## Extracted data:
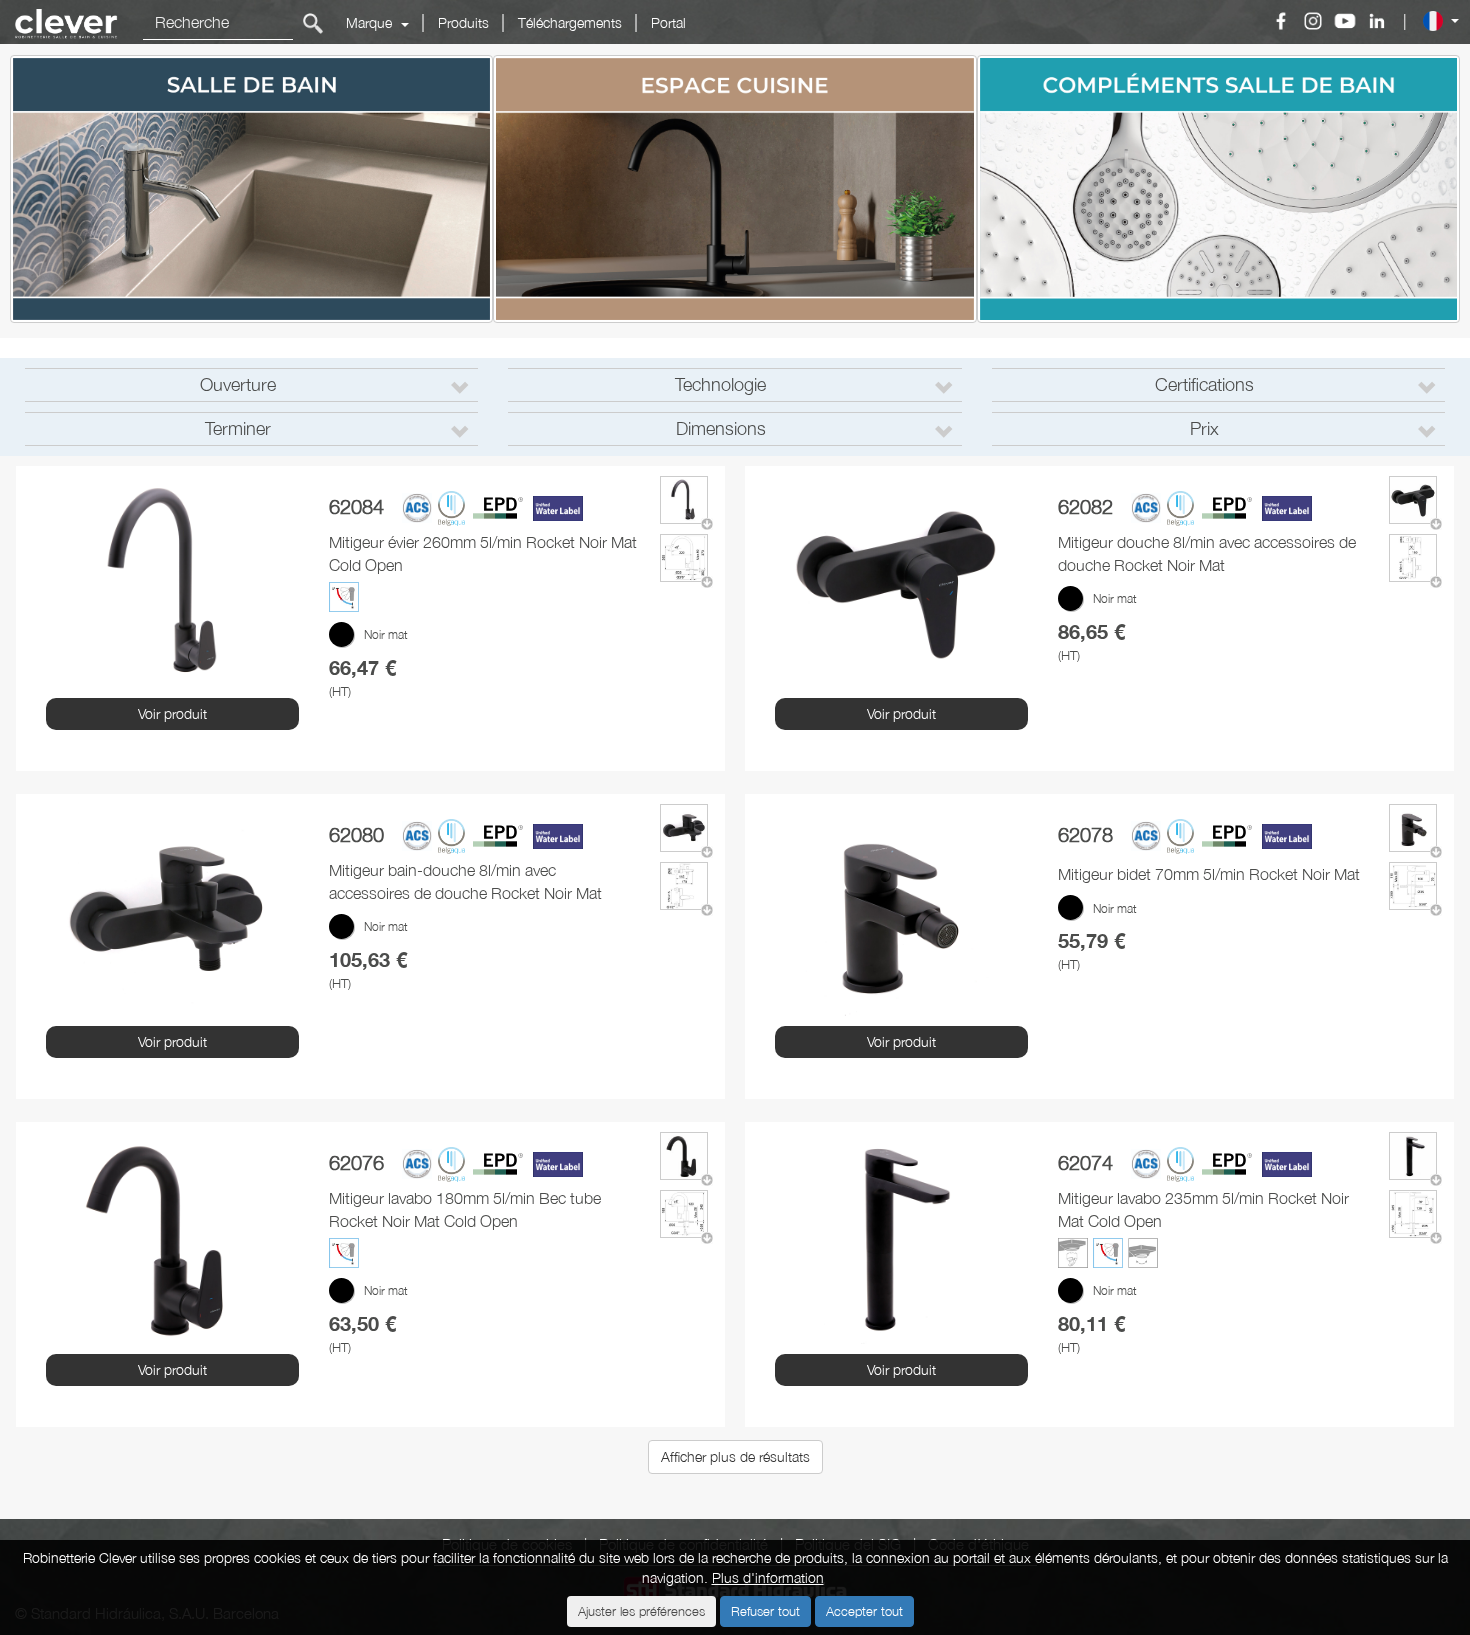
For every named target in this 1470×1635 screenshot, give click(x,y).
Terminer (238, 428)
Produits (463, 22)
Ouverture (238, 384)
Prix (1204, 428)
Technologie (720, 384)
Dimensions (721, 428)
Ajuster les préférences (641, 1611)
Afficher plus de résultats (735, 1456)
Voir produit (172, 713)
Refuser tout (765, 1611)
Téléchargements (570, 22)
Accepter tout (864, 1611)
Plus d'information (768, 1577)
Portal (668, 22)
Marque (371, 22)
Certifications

* * *

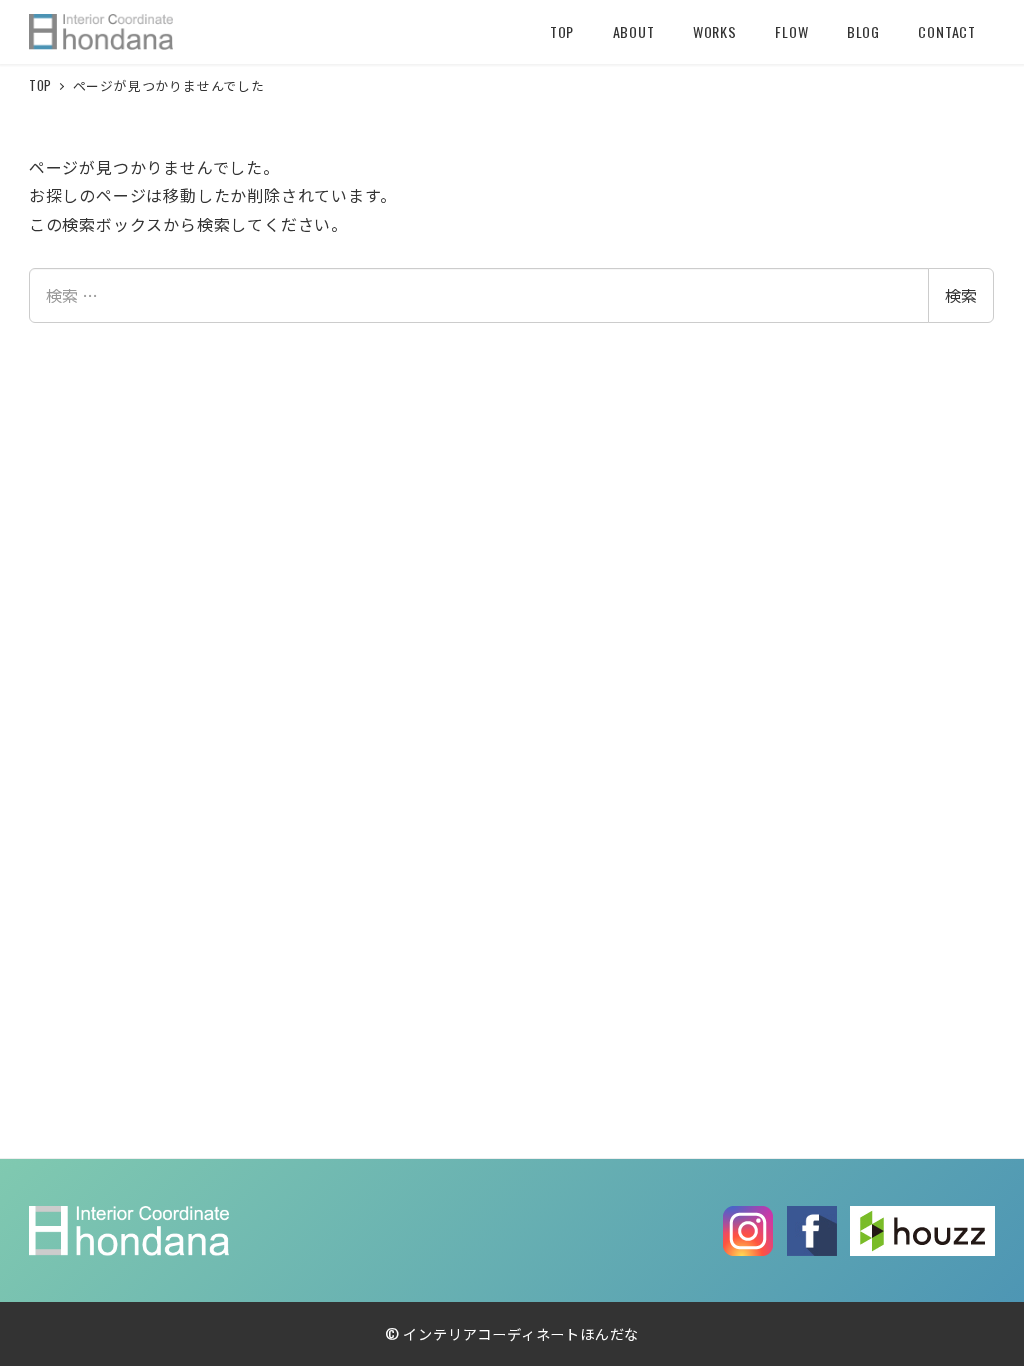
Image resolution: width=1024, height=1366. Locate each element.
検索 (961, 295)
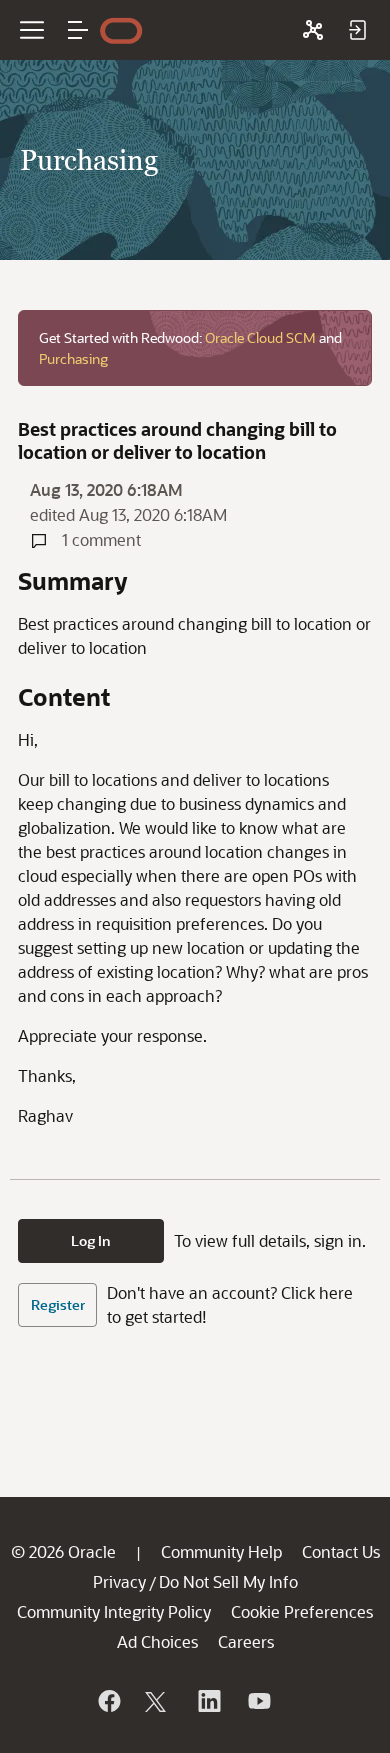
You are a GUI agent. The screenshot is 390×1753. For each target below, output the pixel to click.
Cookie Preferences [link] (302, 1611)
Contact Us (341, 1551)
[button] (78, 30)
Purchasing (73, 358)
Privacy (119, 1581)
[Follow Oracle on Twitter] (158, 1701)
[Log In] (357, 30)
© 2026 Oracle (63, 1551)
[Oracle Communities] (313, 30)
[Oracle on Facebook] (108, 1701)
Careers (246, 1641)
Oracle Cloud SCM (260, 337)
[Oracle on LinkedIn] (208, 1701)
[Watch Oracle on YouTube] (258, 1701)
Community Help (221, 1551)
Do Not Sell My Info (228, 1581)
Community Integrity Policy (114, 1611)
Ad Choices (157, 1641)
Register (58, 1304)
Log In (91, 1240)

==

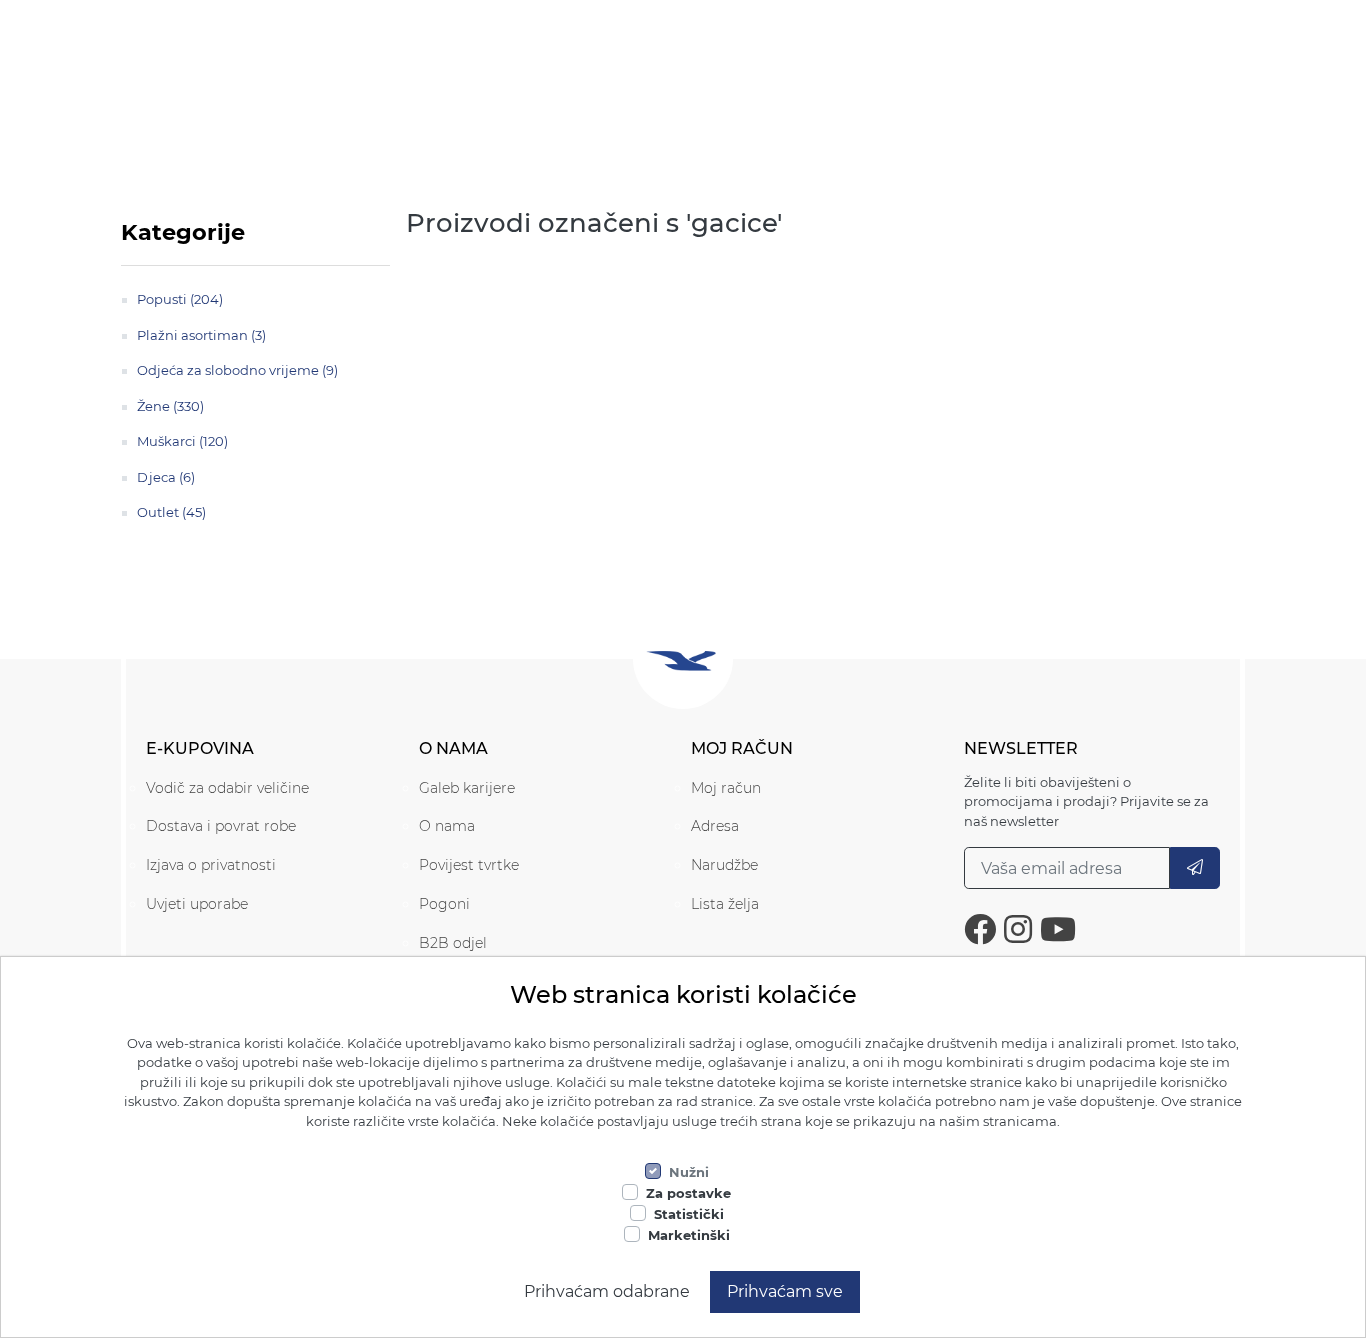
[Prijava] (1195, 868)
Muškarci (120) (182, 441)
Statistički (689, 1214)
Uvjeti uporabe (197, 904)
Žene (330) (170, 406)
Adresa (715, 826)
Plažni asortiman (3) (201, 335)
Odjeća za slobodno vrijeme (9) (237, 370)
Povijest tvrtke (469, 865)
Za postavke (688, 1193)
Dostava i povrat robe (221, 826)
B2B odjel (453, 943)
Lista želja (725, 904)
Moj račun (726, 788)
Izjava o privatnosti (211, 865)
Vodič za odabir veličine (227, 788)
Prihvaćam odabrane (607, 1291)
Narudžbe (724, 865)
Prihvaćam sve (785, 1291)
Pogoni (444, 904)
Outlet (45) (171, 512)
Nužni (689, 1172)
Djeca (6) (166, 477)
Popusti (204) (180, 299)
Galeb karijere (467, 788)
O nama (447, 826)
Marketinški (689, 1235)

## What is expected:
Your task is to retype the entries verbatim, starting with the line that holds "Privacy (119, 1581)" and stopping after the line that holds "Log In (91, 1240)".

## Solution for this problem:
Privacy (119, 1581)
[Follow Oracle on Twitter] (158, 1701)
[Log In] (357, 30)
© 2026 Oracle (63, 1551)
[Oracle Communities] (313, 30)
[Oracle on Facebook] (108, 1701)
Careers (246, 1641)
Oracle Cloud SCM (260, 337)
[Oracle on LinkedIn] (208, 1701)
[Watch Oracle on YouTube] (258, 1701)
Community Help (221, 1551)
Do Not Sell My Info (228, 1581)
Community Integrity Policy (114, 1611)
Ad Choices (157, 1641)
Register (58, 1304)
Log In (91, 1240)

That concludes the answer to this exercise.